The cold deepened. It wasn't the crisp chill of mountain air or the honest bite of winter—it was something heavier, older, that clung to the lungs and numbed thought. Every breath scraped like iron filings. The chamber's silence wasn't silent at all. Beneath it, Elian swore he could hear something: a low, dragging hum, like the memory of a voice lost to stone.
Kaelen lay unmoving on the slab, pale beneath streaks of blood and grime. His chest rose and fell faintly, a fragile rhythm against the cavern's oppressive stillness.
Elian sat close, knees drawn tight, his hands restless over the bandages he'd tied around Kaelen's side. He had checked the pulse a dozen times, each time fearing it would be gone. Every faint flutter reassured him, yet offered no comfort.
Lyra kept her back to the wall, bow balanced across her knees, eyes fixed on the dark corners of the chamber. Her shoulders were taut, though she'd been silent for longer than Elian liked.
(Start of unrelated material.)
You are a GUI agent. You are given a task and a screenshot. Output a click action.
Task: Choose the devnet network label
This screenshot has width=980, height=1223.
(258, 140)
Seren crouched a few paces away, dagger turning idly between her fingers, the blade catching what little moonlight filtered through the cracked ceiling. She watched them both as much as she watched the shadows, a fox weighing which hen was weakest.
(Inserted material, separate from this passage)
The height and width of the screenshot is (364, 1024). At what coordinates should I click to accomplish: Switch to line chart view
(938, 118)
The silence stretched until Kaelen broke it—not with waking, but with sound.
"…the sky burns…"
Elian startled, leaning over him. Kaelen's lips moved, dry and cracked, whispering words too faint for sense. His eyes rolled beneath closed lids, as if chasing something terrible across the dark of his mind.
Lyra's gaze flicked over. "What did he say?"
Elian shook his head, straining to catch the next thread.
"…don't let it fall…light…gone…"
Elian's heart hammered. He turned to Lyra, words spilling low and urgent. "He sees something. Maybe the Anchors. Maybe the Umbra itself."
Lyra's tone was flat, a blade without edge or warmth. "Or maybe it's just the delirium of a dying man."
Elian flinched at the bluntness, though he knew she didn't speak it to wound him. She spoke truth as she saw it, even when it cut.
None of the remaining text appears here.